→ GOAL OF THE EXERCISE:
Each line of the data that includes the string "menu" is to be copied out.

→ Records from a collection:
=-=-=-=-=

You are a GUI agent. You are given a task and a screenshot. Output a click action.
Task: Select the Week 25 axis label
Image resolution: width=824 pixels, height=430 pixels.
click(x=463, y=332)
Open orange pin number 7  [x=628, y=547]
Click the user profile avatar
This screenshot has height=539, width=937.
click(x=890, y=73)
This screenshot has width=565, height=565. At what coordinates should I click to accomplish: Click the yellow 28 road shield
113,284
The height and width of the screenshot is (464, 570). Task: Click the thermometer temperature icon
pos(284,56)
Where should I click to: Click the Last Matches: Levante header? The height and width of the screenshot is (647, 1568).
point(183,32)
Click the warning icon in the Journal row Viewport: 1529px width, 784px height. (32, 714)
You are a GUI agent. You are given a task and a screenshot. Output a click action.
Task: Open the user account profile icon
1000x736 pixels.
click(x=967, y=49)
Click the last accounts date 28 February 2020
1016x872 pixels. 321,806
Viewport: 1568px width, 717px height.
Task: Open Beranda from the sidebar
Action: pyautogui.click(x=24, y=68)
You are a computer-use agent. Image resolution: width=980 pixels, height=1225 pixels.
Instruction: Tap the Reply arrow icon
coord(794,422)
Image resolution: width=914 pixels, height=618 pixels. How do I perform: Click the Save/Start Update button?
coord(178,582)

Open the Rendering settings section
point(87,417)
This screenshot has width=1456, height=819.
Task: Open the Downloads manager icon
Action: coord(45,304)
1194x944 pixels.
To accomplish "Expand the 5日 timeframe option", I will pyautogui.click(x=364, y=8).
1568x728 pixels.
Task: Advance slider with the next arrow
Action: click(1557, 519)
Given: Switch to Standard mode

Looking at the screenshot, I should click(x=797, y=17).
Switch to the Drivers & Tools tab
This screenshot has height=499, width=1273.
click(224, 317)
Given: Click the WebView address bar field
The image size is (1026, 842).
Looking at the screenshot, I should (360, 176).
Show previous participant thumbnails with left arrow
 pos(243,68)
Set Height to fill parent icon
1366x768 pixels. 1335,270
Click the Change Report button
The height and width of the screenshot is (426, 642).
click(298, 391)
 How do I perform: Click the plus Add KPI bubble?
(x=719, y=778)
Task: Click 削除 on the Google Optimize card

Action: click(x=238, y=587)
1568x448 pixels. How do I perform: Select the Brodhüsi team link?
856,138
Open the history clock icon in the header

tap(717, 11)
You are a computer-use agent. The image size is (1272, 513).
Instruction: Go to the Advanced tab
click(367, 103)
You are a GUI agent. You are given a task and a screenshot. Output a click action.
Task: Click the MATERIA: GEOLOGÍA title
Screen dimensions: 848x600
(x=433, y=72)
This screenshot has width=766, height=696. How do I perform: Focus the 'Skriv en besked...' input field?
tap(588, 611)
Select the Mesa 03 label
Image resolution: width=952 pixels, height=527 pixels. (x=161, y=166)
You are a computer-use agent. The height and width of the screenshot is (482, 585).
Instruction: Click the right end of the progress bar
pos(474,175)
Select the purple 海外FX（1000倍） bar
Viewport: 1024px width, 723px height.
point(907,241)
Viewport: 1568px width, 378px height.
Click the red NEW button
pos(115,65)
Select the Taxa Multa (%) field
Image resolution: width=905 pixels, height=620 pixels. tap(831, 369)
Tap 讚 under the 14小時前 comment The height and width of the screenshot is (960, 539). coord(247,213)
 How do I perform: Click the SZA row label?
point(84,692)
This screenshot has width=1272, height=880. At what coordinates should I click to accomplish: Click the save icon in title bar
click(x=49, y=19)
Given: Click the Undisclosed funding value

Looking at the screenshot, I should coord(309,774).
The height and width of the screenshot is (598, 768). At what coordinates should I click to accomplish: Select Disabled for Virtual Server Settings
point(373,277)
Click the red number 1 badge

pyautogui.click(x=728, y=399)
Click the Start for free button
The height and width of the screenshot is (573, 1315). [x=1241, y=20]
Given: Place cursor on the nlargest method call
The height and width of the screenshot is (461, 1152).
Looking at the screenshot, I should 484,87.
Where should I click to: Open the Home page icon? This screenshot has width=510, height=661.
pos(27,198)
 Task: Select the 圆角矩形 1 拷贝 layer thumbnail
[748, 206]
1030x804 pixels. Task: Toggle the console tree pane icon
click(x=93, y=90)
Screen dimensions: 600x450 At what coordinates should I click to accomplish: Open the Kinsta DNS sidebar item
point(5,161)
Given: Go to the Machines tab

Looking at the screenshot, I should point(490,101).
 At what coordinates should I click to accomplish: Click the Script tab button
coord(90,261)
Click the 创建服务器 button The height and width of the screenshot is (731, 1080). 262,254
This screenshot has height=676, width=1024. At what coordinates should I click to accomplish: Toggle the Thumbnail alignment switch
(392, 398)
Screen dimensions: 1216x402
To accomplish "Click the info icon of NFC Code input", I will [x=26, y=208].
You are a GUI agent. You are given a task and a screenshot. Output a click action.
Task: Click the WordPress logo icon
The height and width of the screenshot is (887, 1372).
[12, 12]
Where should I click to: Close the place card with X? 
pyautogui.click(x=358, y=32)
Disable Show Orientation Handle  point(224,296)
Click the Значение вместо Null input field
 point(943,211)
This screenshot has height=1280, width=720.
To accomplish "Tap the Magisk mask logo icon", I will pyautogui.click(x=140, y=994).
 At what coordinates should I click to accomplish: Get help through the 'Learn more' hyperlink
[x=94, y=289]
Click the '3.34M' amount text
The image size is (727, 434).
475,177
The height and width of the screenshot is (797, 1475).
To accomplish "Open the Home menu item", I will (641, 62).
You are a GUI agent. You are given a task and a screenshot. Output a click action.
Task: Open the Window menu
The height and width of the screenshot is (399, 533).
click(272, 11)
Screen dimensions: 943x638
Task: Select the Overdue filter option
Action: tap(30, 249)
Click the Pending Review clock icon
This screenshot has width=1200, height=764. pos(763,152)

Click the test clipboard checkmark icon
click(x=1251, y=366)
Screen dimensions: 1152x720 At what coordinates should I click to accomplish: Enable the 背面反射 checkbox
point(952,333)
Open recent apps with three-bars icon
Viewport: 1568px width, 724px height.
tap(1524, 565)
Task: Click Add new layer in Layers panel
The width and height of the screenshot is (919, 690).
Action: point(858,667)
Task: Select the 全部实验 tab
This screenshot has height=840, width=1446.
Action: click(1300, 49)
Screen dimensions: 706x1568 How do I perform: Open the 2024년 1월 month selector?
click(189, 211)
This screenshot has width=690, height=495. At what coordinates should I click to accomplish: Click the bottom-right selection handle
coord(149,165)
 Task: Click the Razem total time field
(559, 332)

=-=-=-=-=

→ ANSWER TO THE PROBLEM:
To accomplish "Open the Home menu item", I will (641, 62).
Task: Open the Window menu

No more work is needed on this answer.